Jonathan Taylor
Former corporate and in-house lawyer, FBI informant, key witness in Brazil’s notorious Carwash corruption mega-scandal, victim of a spurious Interpol Red Notice, and recipient of the 2021 Blueprint Prize for Whistleblowing: Jonathan has had an eventful decade since he first helped unearth evidence of multi-million-dollar corruption at his former employer, Dutch listed multinational SBM Offshore, in 2012. Jonathan offers a unique insight into corporate fraud, how not to manage a crisis, cross-border investigations, and the life changing risks that whistleblowers face when they dare expose the wrong-doing of the corporate and political elite. With a degree in law and his professional qualifications obtained, Jonathan embarked on a career with a top UK law firm with stints in Cairo, London, including a secondment to Shell, and Muscat. In 2003, he joined the oil services company SBM at their head office in Monaco and rose to be the company’s number two in-house lawyer.
In 2012, he was a senior member of the investigation team that discovered concrete evidence of massive top-down corruption at his then employer. Within months he had resigned, appalled by what he saw as the start of full-scale cover-up. When his fears where confirmed, he formally went public in January 2015 in Dutch magazine Vrij Nederland. In May that year, following headline stories in the Brazilian media, a delegation of Brazilian MPs flew to the UK to hear Jonathan give a five-hour presentation on illicit payments from SBM relating to the national oil and gas company, Petrobras. By February 2015, the entire board of Petrobras, once the biggest company in the southern hemisphere by market capitalisation, resigned on the back of Jonathan’s revelations and within a year, Brazilian president Dilma Rousseff had been impeached, found guilty of crimes, and expelled from office.

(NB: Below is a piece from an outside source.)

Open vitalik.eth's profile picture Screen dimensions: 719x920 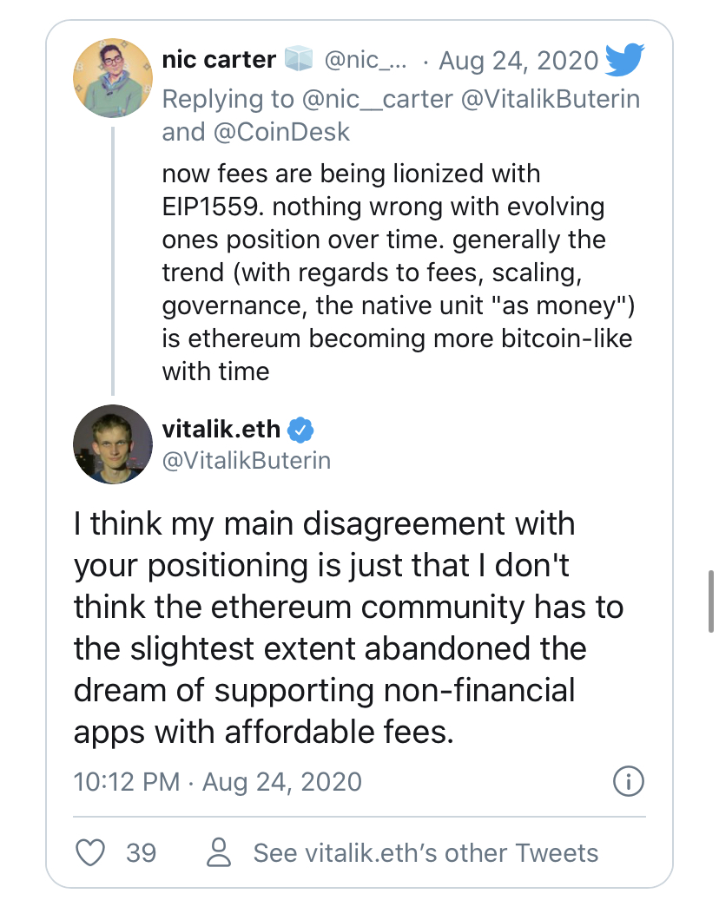112,444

One month after the Brazilian visit, SBM sued Jonathan for defamation in the Dutch courts, in a classic example of a SLAPP (Strategic Lawsuit Against Public Participation). SBM later dropped the case after a comprehensive defence was filed.
In the summer of 2020, he was arrested as he and wife and three children arrived in Dubrovnik, Croatia for a family holiday. The Interpol Red Notice had been issued by Monaco after a formal complaint of “attempted extortion” from his former employer SBM was made in 2014. He spent a year in detention, first in prison and then under house arrest, awaiting the outcome of the extradition proceedings that ensued. Two dozen British MPs of all parties openly supported his case in response to an urgent question was asked of the FCDO by his MP in the House of Commons. He has been the subject of sustained and substantial international media interest including in the UK where the BBC, The Times, The Telegraph and The Guardian all followed his plight. He has received the unstinting support of scores of civil society organizations, NGOs, pressure groups and charities across the globe. He was finally released and allowed to return to the UK in July 2021 after the intervention of Croatia’s Minister of Justice.

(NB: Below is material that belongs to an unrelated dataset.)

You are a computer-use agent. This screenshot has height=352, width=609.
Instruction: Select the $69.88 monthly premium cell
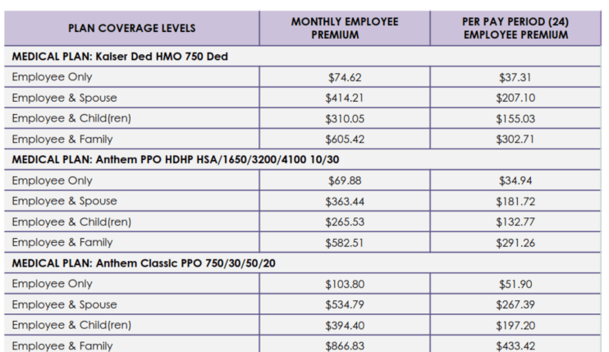[344, 181]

Jonathan has assisted the authorities in the UK, the Netherlands, France, Brazil, Switzerland, and the US, including the FBI who flew him to Washington DC following the publication of the Dutch article in which he went public. To date, SBM has paid more than US$840 million in penalties to various government agencies. Two of its former CEOs have been convicted for crimes of corruption, one of whom served time in a US jail. Investigations continue into current and former managers. Whilst stuck in Croatia, Jonathan was offered neither help or protection from any of the authorities he assisted including the UK Government. In October 2022, the Appeal Court in Monaco upheld the first instance decision that Jonathan had no case to answer. With his life now unrecognisable after his detainment in Croatia, this was too little too late.
A leading whistleblower of the twenty-first century, Jonathan is a confident and engaging speaker who has a compelling, truth is stranger than fiction, story to tale. He is happy to talk about his firsthand experiences and but also offer a thorough understanding of corruption at the highest levels of international society and how the world is ill equipped for whistleblowers.